Can a divorcing person create false debts to decrease the amount of support or marital property?

It’s not the common situation where you will see debts be manufactured, except in situations where people will suddenly create promissory notes with their relatives. That’s one thing that divorce attorneys always like to advise their clients, that if they’re going to be taking out debt from a friend or family member with the expectation that the debt be repaid, they definitely want to make sure that there is some note to memorialize the fact that the money was taken and that there’s the expectation of payment, and that that payment is expected in some specified time.

If that type of promissory note shows up in the divorce, in situations where you normally wouldn’t expect it to happen, we might think that that’s a false debt. For instance, during the marriage the in-laws of the wife, the husband’s parents, were typically lending money to the family in large quantities without any expectation of repayment, maybe they were gifted or maybe the loans were simply forgiven after a period of time, but there was never any money that exchanged hands to repay those debts. That might have been what was going on during the marriage. But then miraculously, as soon as one party filed the complaint for divorce, the father’s parents suddenly decide that they want to have explicit terms as to the dates of repayment and they want to have repayment made 50/50 by the parties in such a way that they can extinguish the debt.

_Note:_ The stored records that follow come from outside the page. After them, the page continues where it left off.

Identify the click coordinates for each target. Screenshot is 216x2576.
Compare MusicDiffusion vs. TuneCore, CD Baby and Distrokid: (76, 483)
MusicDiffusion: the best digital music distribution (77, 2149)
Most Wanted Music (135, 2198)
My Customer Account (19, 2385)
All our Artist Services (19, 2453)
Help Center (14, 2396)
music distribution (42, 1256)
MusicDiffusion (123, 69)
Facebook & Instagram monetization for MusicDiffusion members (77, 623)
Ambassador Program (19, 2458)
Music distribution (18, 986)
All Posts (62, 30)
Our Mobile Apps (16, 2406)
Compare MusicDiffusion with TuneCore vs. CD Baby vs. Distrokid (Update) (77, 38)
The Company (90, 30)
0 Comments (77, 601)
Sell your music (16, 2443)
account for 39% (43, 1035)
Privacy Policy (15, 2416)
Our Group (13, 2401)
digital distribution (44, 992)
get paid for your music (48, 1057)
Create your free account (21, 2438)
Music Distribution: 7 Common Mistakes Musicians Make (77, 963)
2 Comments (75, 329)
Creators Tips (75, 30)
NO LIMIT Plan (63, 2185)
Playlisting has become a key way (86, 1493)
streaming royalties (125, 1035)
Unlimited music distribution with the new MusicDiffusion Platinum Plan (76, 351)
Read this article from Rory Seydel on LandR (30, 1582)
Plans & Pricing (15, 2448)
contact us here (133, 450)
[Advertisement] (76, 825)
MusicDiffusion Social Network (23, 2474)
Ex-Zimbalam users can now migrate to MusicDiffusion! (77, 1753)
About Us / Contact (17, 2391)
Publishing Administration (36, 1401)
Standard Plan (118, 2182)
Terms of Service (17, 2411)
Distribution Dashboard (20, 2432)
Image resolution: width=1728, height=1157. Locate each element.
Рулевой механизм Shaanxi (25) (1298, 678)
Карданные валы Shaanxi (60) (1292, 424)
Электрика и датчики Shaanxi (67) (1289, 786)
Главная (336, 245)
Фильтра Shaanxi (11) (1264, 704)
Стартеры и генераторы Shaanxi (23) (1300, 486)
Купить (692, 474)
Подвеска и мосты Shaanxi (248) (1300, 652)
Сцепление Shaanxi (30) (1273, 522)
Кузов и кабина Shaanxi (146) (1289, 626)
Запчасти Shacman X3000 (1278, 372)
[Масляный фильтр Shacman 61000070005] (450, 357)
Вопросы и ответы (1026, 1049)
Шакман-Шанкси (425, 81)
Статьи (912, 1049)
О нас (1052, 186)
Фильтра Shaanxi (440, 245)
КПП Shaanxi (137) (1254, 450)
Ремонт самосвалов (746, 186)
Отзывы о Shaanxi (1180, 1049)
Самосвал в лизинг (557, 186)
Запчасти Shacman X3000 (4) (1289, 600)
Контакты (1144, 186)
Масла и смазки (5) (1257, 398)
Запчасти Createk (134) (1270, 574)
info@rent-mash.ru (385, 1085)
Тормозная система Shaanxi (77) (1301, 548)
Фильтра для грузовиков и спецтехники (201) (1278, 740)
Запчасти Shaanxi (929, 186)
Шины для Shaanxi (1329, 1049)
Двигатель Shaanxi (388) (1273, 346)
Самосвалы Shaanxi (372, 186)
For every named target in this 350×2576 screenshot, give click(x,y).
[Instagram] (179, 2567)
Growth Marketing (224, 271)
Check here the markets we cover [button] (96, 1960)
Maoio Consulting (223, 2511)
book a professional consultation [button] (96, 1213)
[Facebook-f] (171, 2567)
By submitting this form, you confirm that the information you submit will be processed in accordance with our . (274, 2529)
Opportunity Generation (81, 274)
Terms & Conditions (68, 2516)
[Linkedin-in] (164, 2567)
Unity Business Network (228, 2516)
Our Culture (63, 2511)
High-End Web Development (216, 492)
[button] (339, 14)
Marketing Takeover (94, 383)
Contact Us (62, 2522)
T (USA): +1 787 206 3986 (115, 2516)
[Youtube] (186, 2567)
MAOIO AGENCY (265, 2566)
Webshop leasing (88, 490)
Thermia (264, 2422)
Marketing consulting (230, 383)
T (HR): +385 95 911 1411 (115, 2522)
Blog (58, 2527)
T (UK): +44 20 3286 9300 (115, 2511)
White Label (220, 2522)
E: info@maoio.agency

When you start to see that type of gamesmanship, if you will, a requirement that debts be repaid in a way they never have been in the past, we will often claim that that is a false debt. Presumptively the note is valid, but we can always seek to rebut the presumption that it’s valid by taking testimony and looking at other facts and circumstances.

Why is it important to pay off joint debts before divorce?

It’s important that you take care of joint debts before divorce for a lot of reasons. The first thing is that when you are divorcing, you’re going to have a different amount of debt available to you to meet your expenses or for your spending, and as a result, your credit score is going to change even when there’s not an adverse situation in divorce, which is rare because most people are living at or above their means. Most people do not have enough of a reserve not to have any debt. But when you look at what happens in divorce, your economic situation changes and oftentimes that has a negative impact on your credit score. You want to be able to extinguish old debt and get that taken care of so that you can start to rebuild your credit history. If you don’t pay off the debts in divorce, that becomes harder and it usually takes longer than it otherwise would have.

The second issue is that if one spouse post-divorce has a change in their economic status, and they decide to perhaps file for bankruptcy, they’re going to be able to extinguish their debt whereas you’re going to continue to have a contractual obligation with the third-party debtor to maintain your debt. Now that doesn’t mean that your spouse might not be responsible for their share. You would potentially have an indemnity agreement where they have to share with you the expenses of your debt and pay either to the debtor, the creditor, or to you the amount that they are responsible for.

Ultimately, it really isn’t fair if their debt goes away and you’re still nursing your debt, so you want to make sure that the terms of your agreement specify who is going to have what debt post-divorce so that if there’s a change, that might be a change in circumstances where you would go back to court and ask for a reallocation of those debts. Of course, no one wants to go back to court. That is time-consuming and expensive. You really want to wrap those things up before you get divorced.